Dataset excerpts:
◇ ◇ ◇ ◇
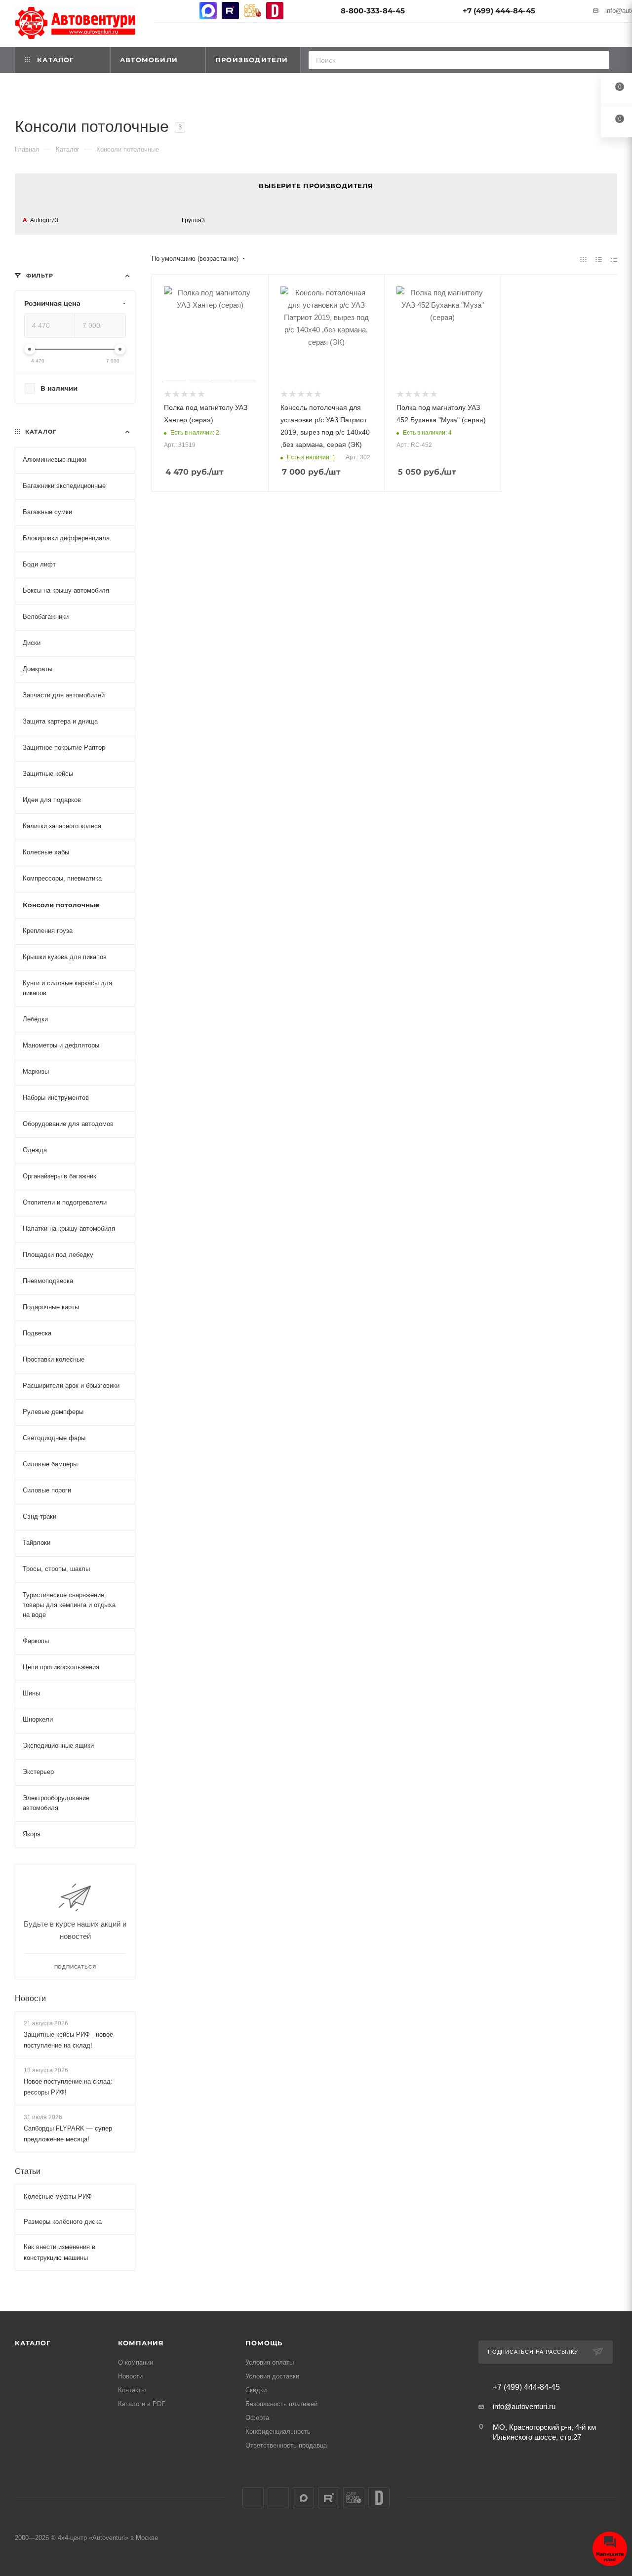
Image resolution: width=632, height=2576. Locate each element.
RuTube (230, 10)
◇ ◇ ◇ ◇
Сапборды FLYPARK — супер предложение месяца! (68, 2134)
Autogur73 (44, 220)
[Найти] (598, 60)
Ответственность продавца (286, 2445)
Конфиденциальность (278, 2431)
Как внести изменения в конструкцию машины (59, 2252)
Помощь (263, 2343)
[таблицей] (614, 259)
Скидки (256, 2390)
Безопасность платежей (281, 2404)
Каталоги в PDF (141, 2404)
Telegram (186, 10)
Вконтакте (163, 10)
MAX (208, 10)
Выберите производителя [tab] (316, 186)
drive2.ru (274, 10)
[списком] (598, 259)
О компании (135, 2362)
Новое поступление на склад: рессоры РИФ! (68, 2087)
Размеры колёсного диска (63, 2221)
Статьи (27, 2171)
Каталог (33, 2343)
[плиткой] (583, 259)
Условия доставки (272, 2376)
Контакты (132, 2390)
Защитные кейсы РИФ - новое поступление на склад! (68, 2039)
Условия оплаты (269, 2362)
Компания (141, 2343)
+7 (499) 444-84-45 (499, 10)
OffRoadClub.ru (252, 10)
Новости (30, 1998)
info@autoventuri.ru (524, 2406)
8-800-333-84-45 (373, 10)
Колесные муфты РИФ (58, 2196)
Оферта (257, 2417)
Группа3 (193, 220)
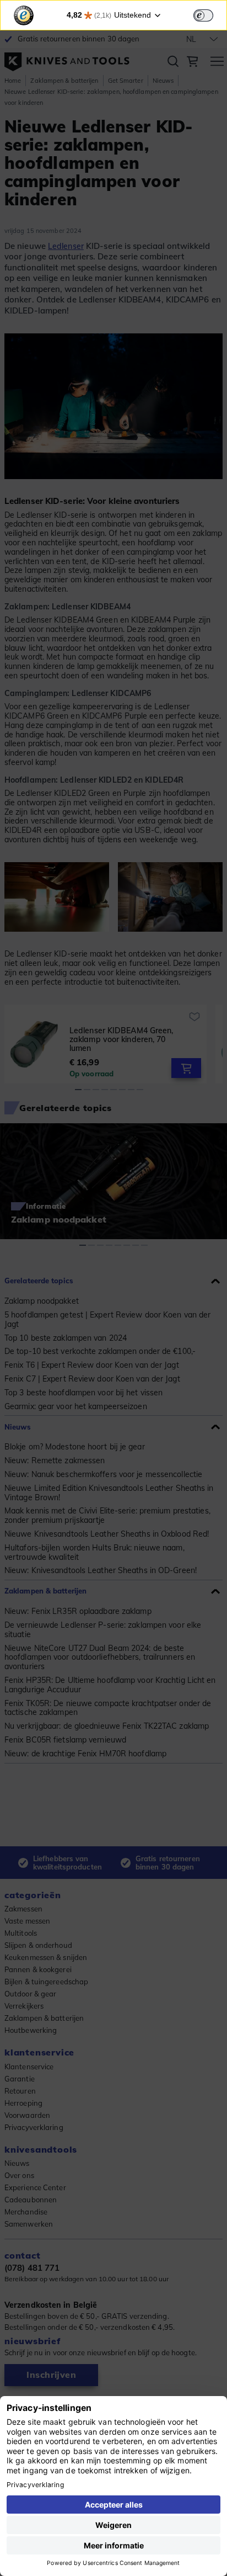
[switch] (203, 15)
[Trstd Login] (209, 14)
◇ ◇ ◇ ◇
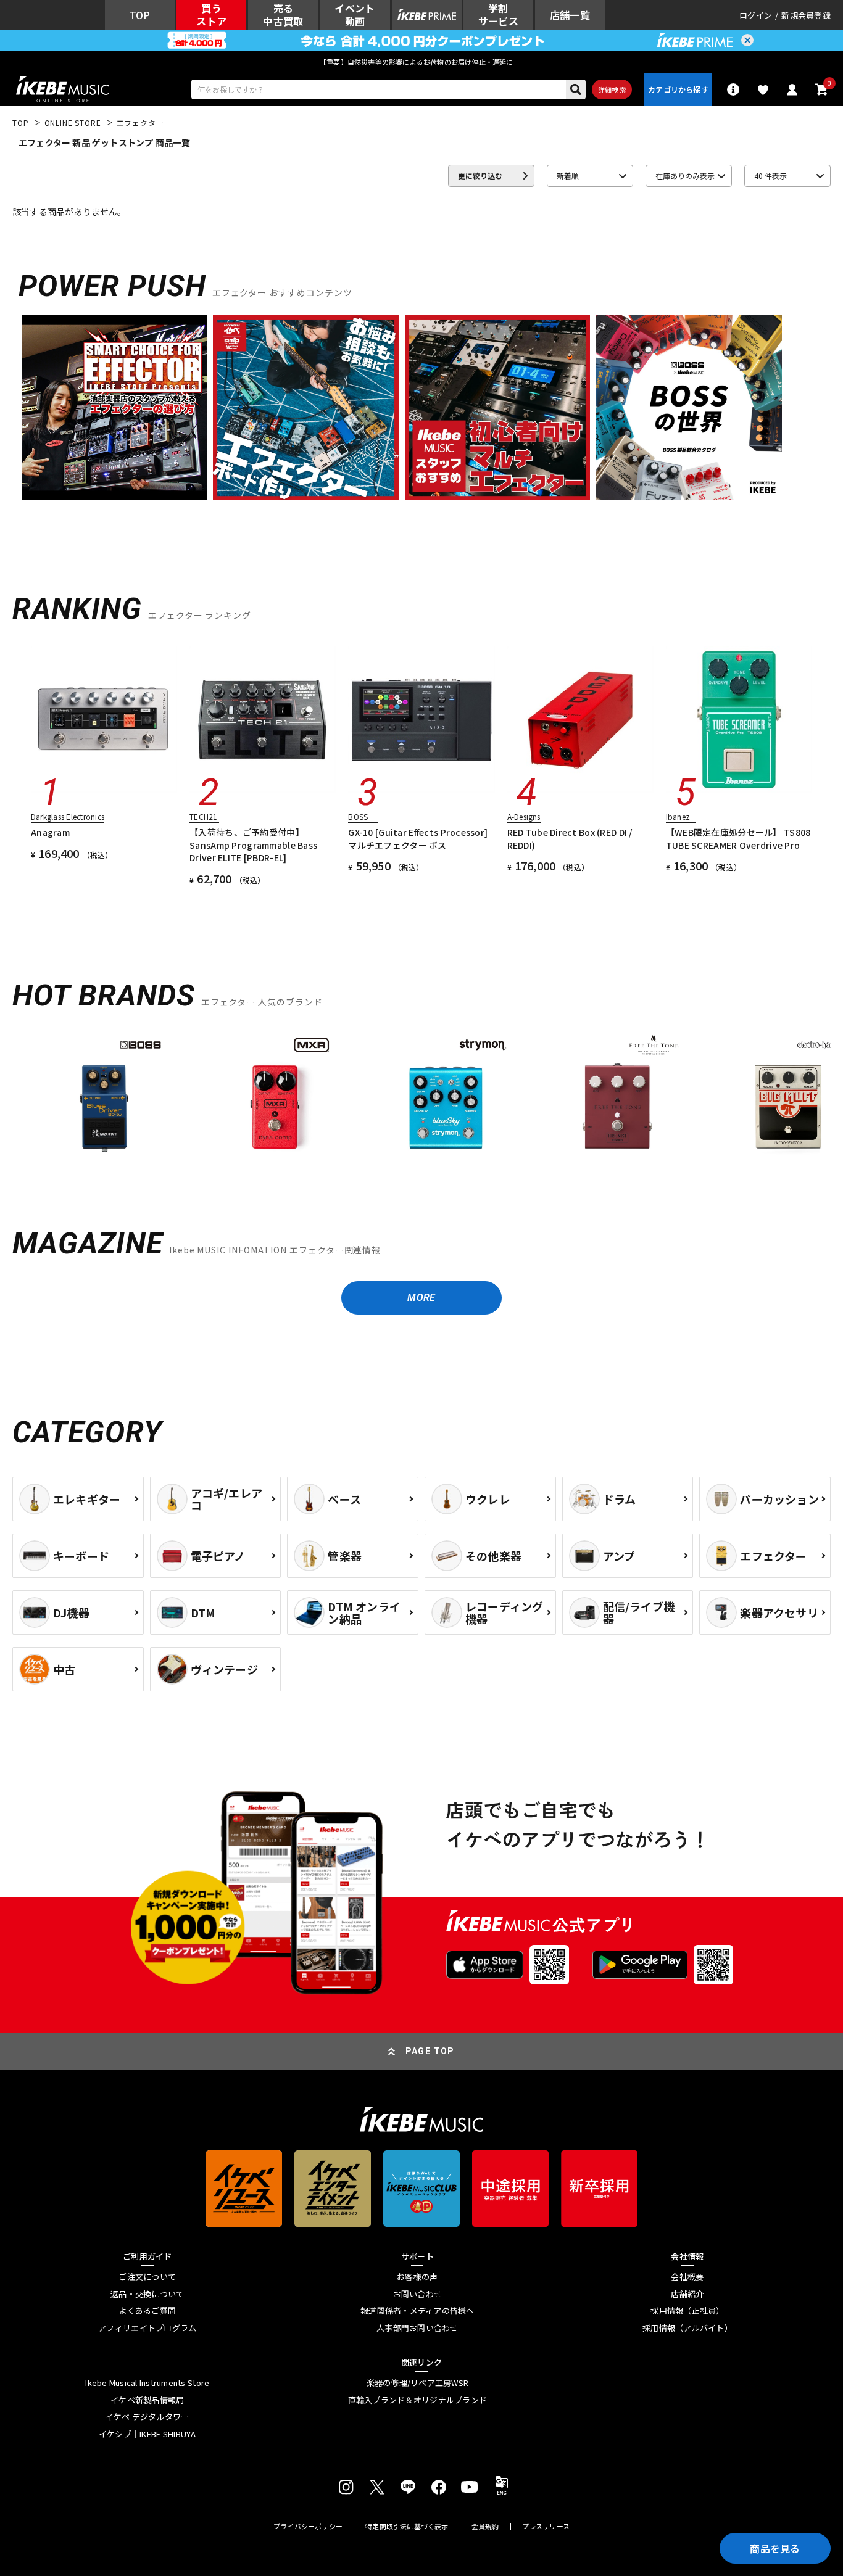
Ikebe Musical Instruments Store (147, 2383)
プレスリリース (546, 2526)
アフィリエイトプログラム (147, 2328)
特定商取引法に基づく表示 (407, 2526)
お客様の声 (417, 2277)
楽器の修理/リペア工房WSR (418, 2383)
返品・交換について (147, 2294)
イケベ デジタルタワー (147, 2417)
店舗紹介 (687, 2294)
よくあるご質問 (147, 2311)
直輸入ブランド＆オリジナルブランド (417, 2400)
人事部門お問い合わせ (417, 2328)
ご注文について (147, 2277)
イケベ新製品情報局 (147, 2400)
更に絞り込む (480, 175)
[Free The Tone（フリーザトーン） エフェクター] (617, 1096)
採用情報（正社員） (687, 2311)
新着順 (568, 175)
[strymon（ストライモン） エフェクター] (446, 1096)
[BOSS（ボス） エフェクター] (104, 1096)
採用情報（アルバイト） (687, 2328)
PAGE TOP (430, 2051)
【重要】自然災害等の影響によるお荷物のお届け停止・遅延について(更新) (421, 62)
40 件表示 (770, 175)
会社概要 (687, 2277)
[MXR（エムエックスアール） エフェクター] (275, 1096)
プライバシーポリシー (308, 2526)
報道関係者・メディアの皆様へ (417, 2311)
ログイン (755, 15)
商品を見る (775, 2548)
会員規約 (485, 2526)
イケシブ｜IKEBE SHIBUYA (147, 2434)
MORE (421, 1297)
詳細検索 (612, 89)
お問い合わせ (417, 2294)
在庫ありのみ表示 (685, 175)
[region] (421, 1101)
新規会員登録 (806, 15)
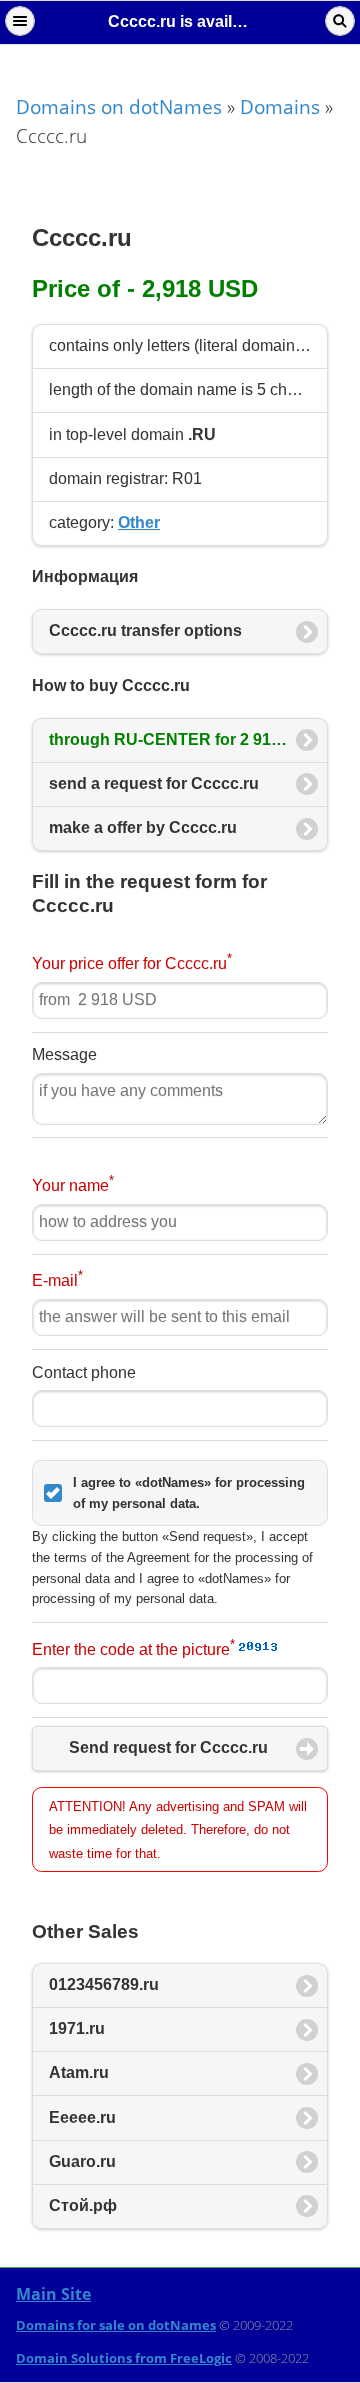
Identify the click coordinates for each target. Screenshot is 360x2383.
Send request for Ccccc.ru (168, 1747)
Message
◇ ◇ ◇ ◇
Task directions:
From the listing above, collect each line in which the string "склад" appears.

Output for this task:
Новое поступление на склад: рессоры РИФ! (68, 2087)
Защитные кейсы РИФ - новое поступление на склад! (68, 2039)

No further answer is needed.